• About this task
Return the full listing below, unchanged.

• Data excerpts
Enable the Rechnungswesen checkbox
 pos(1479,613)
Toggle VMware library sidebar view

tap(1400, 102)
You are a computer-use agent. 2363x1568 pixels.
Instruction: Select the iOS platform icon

• Solved exercise
Enable the Rechnungswesen checkbox
 pos(1479,613)
Toggle VMware library sidebar view

tap(1400, 102)
You are a computer-use agent. 2363x1568 pixels.
Instruction: Select the iOS platform icon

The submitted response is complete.